> Input rows:
◆ ◆ ◆ ◆ ◆

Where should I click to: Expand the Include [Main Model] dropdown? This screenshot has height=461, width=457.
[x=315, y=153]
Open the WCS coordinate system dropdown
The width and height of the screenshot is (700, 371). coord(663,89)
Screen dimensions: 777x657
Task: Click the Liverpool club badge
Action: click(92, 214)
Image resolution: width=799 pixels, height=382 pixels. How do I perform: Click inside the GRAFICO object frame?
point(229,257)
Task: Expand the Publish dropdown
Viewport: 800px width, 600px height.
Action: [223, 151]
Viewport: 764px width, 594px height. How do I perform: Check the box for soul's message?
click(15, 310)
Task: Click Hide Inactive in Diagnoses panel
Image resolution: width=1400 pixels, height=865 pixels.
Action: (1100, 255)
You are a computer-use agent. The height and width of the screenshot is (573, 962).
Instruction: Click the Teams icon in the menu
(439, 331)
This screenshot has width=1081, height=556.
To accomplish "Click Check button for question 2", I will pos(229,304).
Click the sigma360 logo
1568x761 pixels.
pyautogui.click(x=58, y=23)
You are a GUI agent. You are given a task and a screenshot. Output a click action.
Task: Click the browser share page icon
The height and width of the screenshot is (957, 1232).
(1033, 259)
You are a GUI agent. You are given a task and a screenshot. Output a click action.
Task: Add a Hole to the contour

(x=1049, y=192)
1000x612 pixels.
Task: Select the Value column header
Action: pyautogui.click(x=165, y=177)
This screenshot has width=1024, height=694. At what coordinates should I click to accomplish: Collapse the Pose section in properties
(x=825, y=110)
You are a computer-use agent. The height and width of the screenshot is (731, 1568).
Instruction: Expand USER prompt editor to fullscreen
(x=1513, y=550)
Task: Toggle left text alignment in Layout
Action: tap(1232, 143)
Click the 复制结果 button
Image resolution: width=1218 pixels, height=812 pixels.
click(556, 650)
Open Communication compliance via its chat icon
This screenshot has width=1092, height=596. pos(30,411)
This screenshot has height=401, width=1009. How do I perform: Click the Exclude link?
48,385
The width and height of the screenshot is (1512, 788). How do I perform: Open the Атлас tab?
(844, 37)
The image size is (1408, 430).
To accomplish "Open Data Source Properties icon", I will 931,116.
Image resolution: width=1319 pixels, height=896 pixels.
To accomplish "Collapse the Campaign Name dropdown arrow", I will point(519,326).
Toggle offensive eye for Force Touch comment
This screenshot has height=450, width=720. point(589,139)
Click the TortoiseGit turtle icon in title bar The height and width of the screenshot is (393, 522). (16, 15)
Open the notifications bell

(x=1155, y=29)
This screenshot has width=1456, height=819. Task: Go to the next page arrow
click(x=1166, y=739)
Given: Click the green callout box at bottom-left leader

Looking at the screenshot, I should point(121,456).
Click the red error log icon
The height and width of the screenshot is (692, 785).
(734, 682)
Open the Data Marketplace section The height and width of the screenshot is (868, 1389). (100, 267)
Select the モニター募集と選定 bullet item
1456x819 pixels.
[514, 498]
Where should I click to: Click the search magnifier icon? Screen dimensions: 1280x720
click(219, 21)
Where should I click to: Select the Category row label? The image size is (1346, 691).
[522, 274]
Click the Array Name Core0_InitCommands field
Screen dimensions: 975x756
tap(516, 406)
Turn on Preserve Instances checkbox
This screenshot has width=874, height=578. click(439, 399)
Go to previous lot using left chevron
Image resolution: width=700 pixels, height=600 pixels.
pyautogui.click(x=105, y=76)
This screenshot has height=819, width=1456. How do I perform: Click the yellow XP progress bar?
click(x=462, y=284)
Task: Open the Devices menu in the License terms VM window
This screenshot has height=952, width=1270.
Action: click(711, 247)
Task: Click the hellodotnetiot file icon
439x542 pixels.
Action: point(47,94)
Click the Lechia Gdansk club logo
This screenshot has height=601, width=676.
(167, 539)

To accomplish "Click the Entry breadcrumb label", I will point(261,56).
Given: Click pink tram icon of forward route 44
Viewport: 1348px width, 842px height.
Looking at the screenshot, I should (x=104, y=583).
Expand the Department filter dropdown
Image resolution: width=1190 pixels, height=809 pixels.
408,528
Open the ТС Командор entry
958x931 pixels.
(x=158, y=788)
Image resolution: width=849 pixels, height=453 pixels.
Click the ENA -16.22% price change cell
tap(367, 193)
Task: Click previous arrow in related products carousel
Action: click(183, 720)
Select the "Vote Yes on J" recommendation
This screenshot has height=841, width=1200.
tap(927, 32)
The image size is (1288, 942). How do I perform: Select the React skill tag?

◆ ◆ ◆ ◆ ◆

> Exercise requirements: Arrange every line of the rows above into a Markdown table with the columns "No." and "Line". Number the lines in order and leave out blank ones.

> The reply:
| No. | Line |
|---|---|
| 1 | Where should I click to: Expand the Include [Main Model] dropdown? This screenshot has height=461, width=457. |
| 2 | [x=315, y=153] |
| 3 | Open the WCS coordinate system dropdown |
| 4 | The width and height of the screenshot is (700, 371). coord(663,89) |
| 5 | Screen dimensions: 777x657 |
| 6 | Task: Click the Liverpool club badge |
| 7 | Action: click(92, 214) |
| 8 | Image resolution: width=799 pixels, height=382 pixels. How do I perform: Click inside the GRAFICO object frame? |
| 9 | point(229,257) |
| 10 | Task: Expand the Publish dropdown |
| 11 | Viewport: 800px width, 600px height. |
| 12 | Action: [223, 151] |
| 13 | Viewport: 764px width, 594px height. How do I perform: Check the box for soul's message? |
| 14 | click(15, 310) |
| 15 | Task: Click Hide Inactive in Diagnoses panel |
| 16 | Image resolution: width=1400 pixels, height=865 pixels. |
| 17 | Action: (1100, 255) |
| 18 | You are a computer-use agent. The height and width of the screenshot is (573, 962). |
| 19 | Instruction: Click the Teams icon in the menu |
| 20 | (439, 331) |
| 21 | This screenshot has width=1081, height=556. |
| 22 | To accomplish "Click Check button for question 2", I will pos(229,304). |
| 23 | Click the sigma360 logo |
| 24 | 1568x761 pixels. |
| 25 | pyautogui.click(x=58, y=23) |
| 26 | You are a GUI agent. You are given a task and a screenshot. Output a click action. |
| 27 | Task: Click the browser share page icon |
| 28 | The height and width of the screenshot is (957, 1232). |
| 29 | (1033, 259) |
| 30 | You are a GUI agent. You are given a task and a screenshot. Output a click action. |
| 31 | Task: Add a Hole to the contour |
| 32 | (x=1049, y=192) |
| 33 | 1000x612 pixels. |
| 34 | Task: Select the Value column header |
| 35 | Action: pyautogui.click(x=165, y=177) |
| 36 | This screenshot has width=1024, height=694. At what coordinates should I click to accomplish: Collapse the Pose section in properties |
| 37 | (x=825, y=110) |
| 38 | You are a computer-use agent. The height and width of the screenshot is (731, 1568). |
| 39 | Instruction: Expand USER prompt editor to fullscreen |
| 40 | (x=1513, y=550) |
| 41 | Task: Toggle left text alignment in Layout |
| 42 | Action: tap(1232, 143) |
| 43 | Click the 复制结果 button |
| 44 | Image resolution: width=1218 pixels, height=812 pixels. |
| 45 | click(556, 650) |
| 46 | Open Communication compliance via its chat icon |
| 47 | This screenshot has width=1092, height=596. pos(30,411) |
| 48 | This screenshot has height=401, width=1009. How do I perform: Click the Exclude link? |
| 49 | 48,385 |
| 50 | The width and height of the screenshot is (1512, 788). How do I perform: Open the Атлас tab? |
| 51 | (844, 37) |
| 52 | The image size is (1408, 430). |
| 53 | To accomplish "Open Data Source Properties icon", I will 931,116. |
| 54 | Image resolution: width=1319 pixels, height=896 pixels. |
| 55 | To accomplish "Collapse the Campaign Name dropdown arrow", I will point(519,326). |
| 56 | Toggle offensive eye for Force Touch comment |
| 57 | This screenshot has height=450, width=720. point(589,139) |
| 58 | Click the TortoiseGit turtle icon in title bar The height and width of the screenshot is (393, 522). (16, 15) |
| 59 | Open the notifications bell |
| 60 | (x=1155, y=29) |
| 61 | This screenshot has width=1456, height=819. Task: Go to the next page arrow |
| 62 | click(x=1166, y=739) |
| 63 | Given: Click the green callout box at bottom-left leader |
| 64 | Looking at the screenshot, I should point(121,456). |
| 65 | Click the red error log icon |
| 66 | The height and width of the screenshot is (692, 785). |
| 67 | (734, 682) |
| 68 | Open the Data Marketplace section The height and width of the screenshot is (868, 1389). (100, 267) |
| 69 | Select the モニター募集と選定 bullet item |
| 70 | 1456x819 pixels. |
| 71 | [514, 498] |
| 72 | Where should I click to: Click the search magnifier icon? Screen dimensions: 1280x720 |
| 73 | click(219, 21) |
| 74 | Where should I click to: Select the Category row label? The image size is (1346, 691). |
| 75 | [522, 274] |
| 76 | Click the Array Name Core0_InitCommands field |
| 77 | Screen dimensions: 975x756 |
| 78 | tap(516, 406) |
| 79 | Turn on Preserve Instances checkbox |
| 80 | This screenshot has width=874, height=578. click(439, 399) |
| 81 | Go to previous lot using left chevron |
| 82 | Image resolution: width=700 pixels, height=600 pixels. |
| 83 | pyautogui.click(x=105, y=76) |
| 84 | This screenshot has height=819, width=1456. How do I perform: Click the yellow XP progress bar? |
| 85 | click(x=462, y=284) |
| 86 | Task: Open the Devices menu in the License terms VM window |
| 87 | This screenshot has height=952, width=1270. |
| 88 | Action: click(711, 247) |
| 89 | Task: Click the hellodotnetiot file icon |
| 90 | 439x542 pixels. |
| 91 | Action: point(47,94) |
| 92 | Click the Lechia Gdansk club logo |
| 93 | This screenshot has height=601, width=676. |
| 94 | (167, 539) |
| 95 | To accomplish "Click the Entry breadcrumb label", I will point(261,56). |
| 96 | Given: Click pink tram icon of forward route 44 |
| 97 | Viewport: 1348px width, 842px height. |
| 98 | Looking at the screenshot, I should (x=104, y=583). |
| 99 | Expand the Department filter dropdown |
| 100 | Image resolution: width=1190 pixels, height=809 pixels. |
| 101 | 408,528 |
| 102 | Open the ТС Командор entry |
| 103 | 958x931 pixels. |
| 104 | (x=158, y=788) |
| 105 | Image resolution: width=849 pixels, height=453 pixels. |
| 106 | Click the ENA -16.22% price change cell |
| 107 | tap(367, 193) |
| 108 | Task: Click previous arrow in related products carousel |
| 109 | Action: click(183, 720) |
| 110 | Select the "Vote Yes on J" recommendation |
| 111 | This screenshot has height=841, width=1200. |
| 112 | tap(927, 32) |
| 113 | The image size is (1288, 942). How do I perform: Select the React skill tag? |